If I don't have time to exercise for 20-30 minutes I don't exercise at all.
If I can't keep my garden completely weed free I don't weed at all.
If I don't have time for a nice long hot shower I don't shower at all (TMI? So sorry.)
If I am overwhelmed by the length of my To-Do list I don't do anything at all.
I am a little better when it comes to entertainment but in a perfect world I would:
Start and finish a book in one sitting.
Watch all the episodes/seasons of a TV series in one sitting.
Watch movies and their sequels all in one sitting.
My all or nothing mentality even spills over into deeper things.
There are SO many people I love and want to keep up with. But I get overwhelmed and I shut people out.
There are SO many things to pray about. But I get overwhelmed and I don't pray at all.
There are SO many spiritual lessons that I want to keep at the forefront of my brain. But I get overwhelmed and I don't remember anything at all.

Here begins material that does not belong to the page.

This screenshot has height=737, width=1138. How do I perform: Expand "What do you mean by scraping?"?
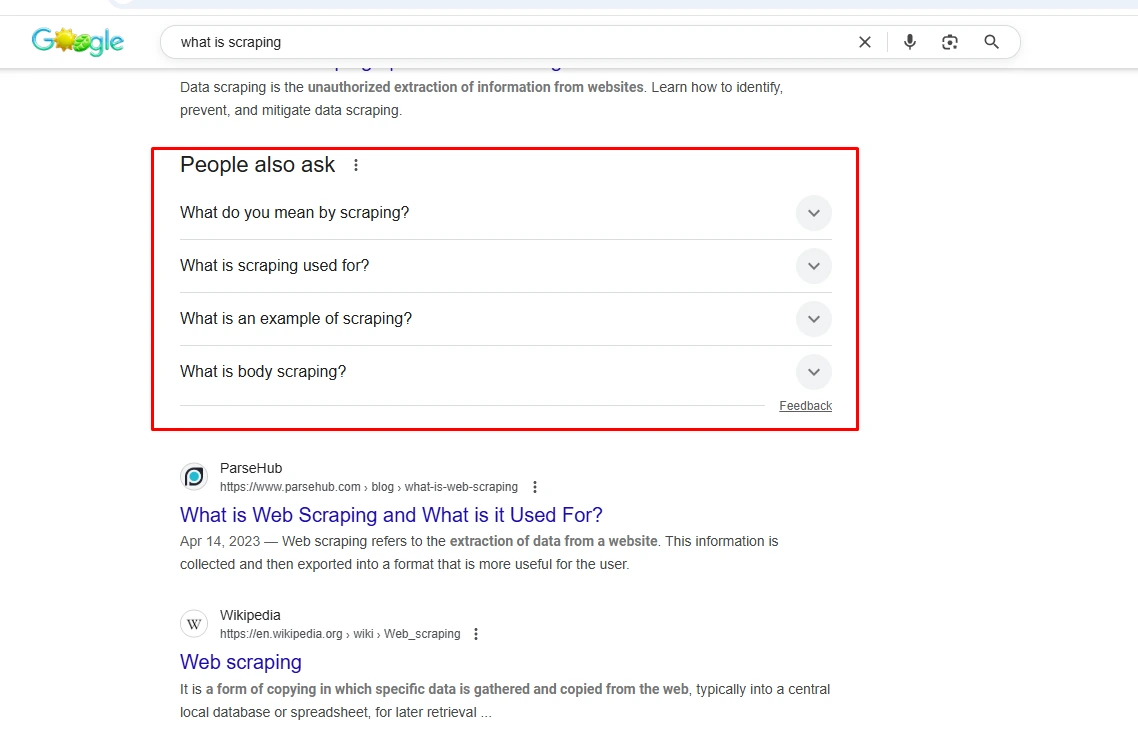tap(506, 213)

This past season has felt like a season of All. And I'm burned out. So I've entered the season of Nothing. Which is most likely why I've not blogged for 3 weeks.

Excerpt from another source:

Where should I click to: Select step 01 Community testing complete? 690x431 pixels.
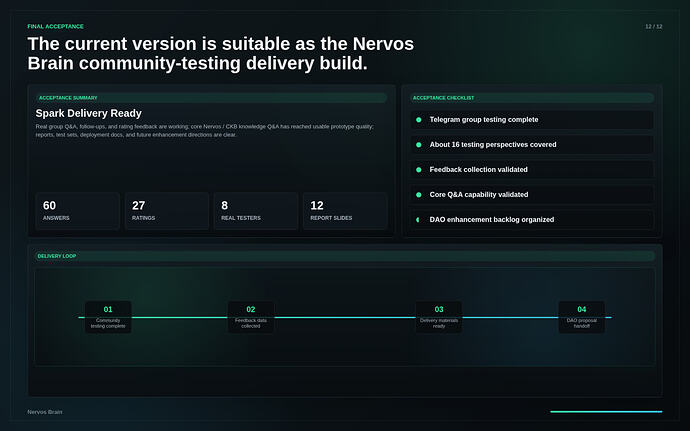[108, 317]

I've been spending lots of time at home. And can I tell you? I love it.
But then I feel guilty. Because there are all these things I should be doing.
I should be doing more at work.
I should be doing more with my friends.
I should be doing more for my family.
These are the expectations I put on myself. I am my own worst enemy.
Why am I sharing all this with you?
It feels raw.
It feels messy.
It feels humbling.
But here's the thing. I KNOW some of you must feel the same way. Satan would have us believe we are all alone in our struggles, that no one else would understand.
Satan is the father of lies. I know this to be true. And so I trust the Spirit's prompting to share how I feel with you.
There are two purposes to this blog post.
#1. If you are an All or Nothing person I want you to know you are not alone.
#2. If you are an All or Nothing person who is wiser than me, I want your help.
How do you do life? How do you create Middle Ground that you feel ok about? Especially in the Important things like People, Prayer, and Jesus? How do you combat Satan's lies that you are Too Much and at the same time Not Enough?
If you are brave enough to let me know you struggle in the same way I would welcome your Spirit led wisdom. And I think Jesus will be glorified if we are willing to be real and help each other along the sometimes bumpy path of Life.